7 Es claro que un estudio de mayor espectro de alcance deberá contemplar las interseccionalidades y, tratándose de otras propuestas materialistas-históricas, tomar en cuenta la condición de clase: dentro de las dinámicas sufragistas y, en general, la incorporación de la mujer a los diversos espacios públicos fue más o menos compleja y tuvo sus particularidades según el lugar social de origen.
8 Se entiende en este ensayo “régimen electoral” como el conjunto de normas jurídicas relacionadas con el proceso electoral.
9 Paradójicamente, en la elección de diputaciones para el período constitucional 2014-2018 (cuando operó por primera vez la paridad en las nóminas al Congreso), en la declaratoria de elección se adjudicaron solo 19 escaños a mujeres (el 33.3% del total de la Asamblea Legislativa); sea, una cantidad menor de representación femenina en relación con el anterior sistema de cuotas. La explicación de ello puede consultarse en Brenes y Picado (2014).

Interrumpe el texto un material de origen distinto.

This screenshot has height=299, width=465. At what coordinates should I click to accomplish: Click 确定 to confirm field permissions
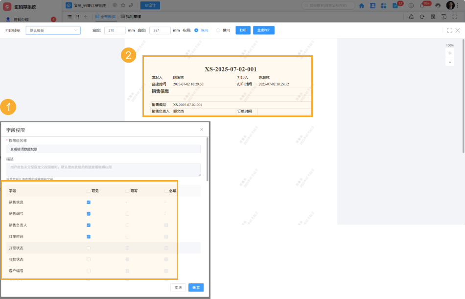click(x=196, y=288)
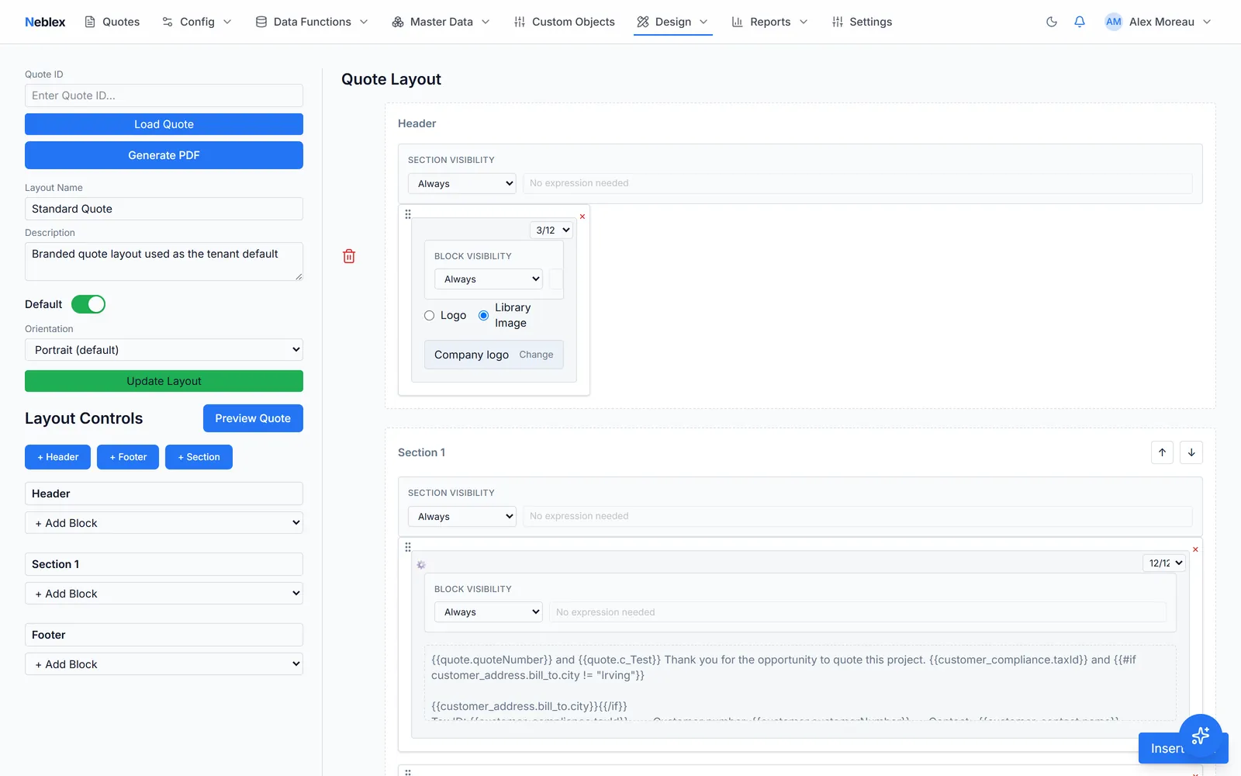Remove the Header logo block with red x
The width and height of the screenshot is (1241, 776).
[x=582, y=217]
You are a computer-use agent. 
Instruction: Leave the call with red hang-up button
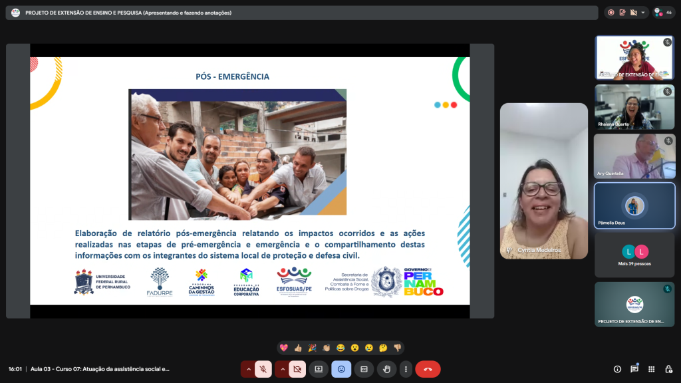(428, 369)
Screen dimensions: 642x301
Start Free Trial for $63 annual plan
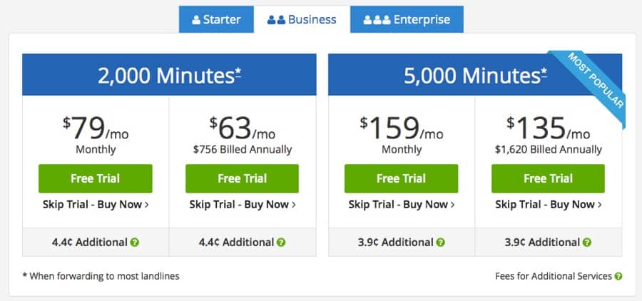[242, 178]
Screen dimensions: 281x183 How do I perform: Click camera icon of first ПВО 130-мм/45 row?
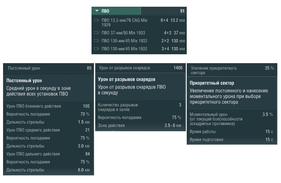point(97,41)
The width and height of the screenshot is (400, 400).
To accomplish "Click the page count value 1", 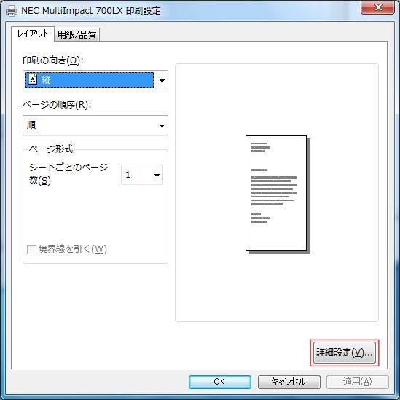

10 En la región latinoamericana únicamente Bolivia, Costa Rica y Ecuador contemplan la paridad en sus ordenamientos.
11 Recuérdese que los concejos municipales de ese período se eligieron, por última vez, junto con el gobierno nacional a inicios de ese año 2010.
12 Datos de la Unidad de Estadísticas del TSE, con base en las declaratorias de elección.